··· Input data

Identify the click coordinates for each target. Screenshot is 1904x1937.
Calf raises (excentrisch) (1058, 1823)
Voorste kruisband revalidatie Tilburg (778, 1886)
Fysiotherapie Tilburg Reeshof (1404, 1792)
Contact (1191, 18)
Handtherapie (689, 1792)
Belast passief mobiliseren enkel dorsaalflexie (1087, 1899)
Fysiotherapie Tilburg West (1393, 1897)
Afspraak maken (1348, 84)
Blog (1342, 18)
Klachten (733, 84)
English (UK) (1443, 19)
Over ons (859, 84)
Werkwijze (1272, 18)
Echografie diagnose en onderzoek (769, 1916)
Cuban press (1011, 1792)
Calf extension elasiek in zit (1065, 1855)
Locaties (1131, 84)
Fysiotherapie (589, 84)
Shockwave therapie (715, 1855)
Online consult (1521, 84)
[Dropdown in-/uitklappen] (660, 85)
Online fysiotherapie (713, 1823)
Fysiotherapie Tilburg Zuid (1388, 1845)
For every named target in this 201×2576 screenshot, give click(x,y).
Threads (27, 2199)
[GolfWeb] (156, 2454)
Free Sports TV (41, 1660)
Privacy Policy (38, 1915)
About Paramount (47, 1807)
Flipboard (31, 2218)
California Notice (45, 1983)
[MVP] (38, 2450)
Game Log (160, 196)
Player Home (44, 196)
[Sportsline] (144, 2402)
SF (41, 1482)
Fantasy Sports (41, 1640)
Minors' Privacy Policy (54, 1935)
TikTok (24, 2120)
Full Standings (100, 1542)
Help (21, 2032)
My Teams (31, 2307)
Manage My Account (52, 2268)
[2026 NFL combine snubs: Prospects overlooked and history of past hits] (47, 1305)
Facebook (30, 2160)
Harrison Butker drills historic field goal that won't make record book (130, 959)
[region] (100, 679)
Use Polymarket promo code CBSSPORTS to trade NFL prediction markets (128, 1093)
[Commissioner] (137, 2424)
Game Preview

······

● Goal of the exercise
Repeat the data word for word.

● Result for this exercise
Identify the click coordinates for each target. Screenshot is 1904x1937.
Calf raises (excentrisch) (1058, 1823)
Voorste kruisband revalidatie Tilburg (778, 1886)
Fysiotherapie Tilburg Reeshof (1404, 1792)
Contact (1191, 18)
Handtherapie (689, 1792)
Belast passief mobiliseren enkel dorsaalflexie (1087, 1899)
Fysiotherapie Tilburg West (1393, 1897)
Afspraak maken (1348, 84)
Blog (1342, 18)
Klachten (733, 84)
English (UK) (1443, 19)
Over ons (859, 84)
Werkwijze (1272, 18)
Echografie diagnose en onderzoek (769, 1916)
Cuban press (1011, 1792)
Calf extension elasiek in zit (1065, 1855)
Locaties (1131, 84)
Fysiotherapie (589, 84)
Shockwave therapie (715, 1855)
Online consult (1521, 84)
[Dropdown in-/uitklappen] (660, 85)
Online fysiotherapie (713, 1823)
Fysiotherapie Tilburg Zuid (1388, 1845)
For every named target in this 201×2576 screenshot, give click(x,y).
Threads (27, 2199)
[GolfWeb] (156, 2454)
Free Sports TV (41, 1660)
Privacy Policy (38, 1915)
About Paramount (47, 1807)
Flipboard (31, 2218)
California Notice (45, 1983)
[MVP] (38, 2450)
Game Log (160, 196)
Player Home (44, 196)
[Sportsline] (144, 2402)
SF (41, 1482)
Fantasy Sports (41, 1640)
Minors' Privacy Policy (54, 1935)
TikTok (24, 2120)
Full Standings (100, 1542)
Help (21, 2032)
My Teams (31, 2307)
Manage My Account (52, 2268)
[2026 NFL combine snubs: Prospects overlooked and history of past hits] (47, 1305)
Facebook (30, 2160)
Harrison Butker drills historic field goal that won't make record book (130, 959)
[region] (100, 679)
Use Polymarket promo code CBSSPORTS to trade NFL prediction markets (128, 1093)
[Commissioner] (137, 2424)
Game Preview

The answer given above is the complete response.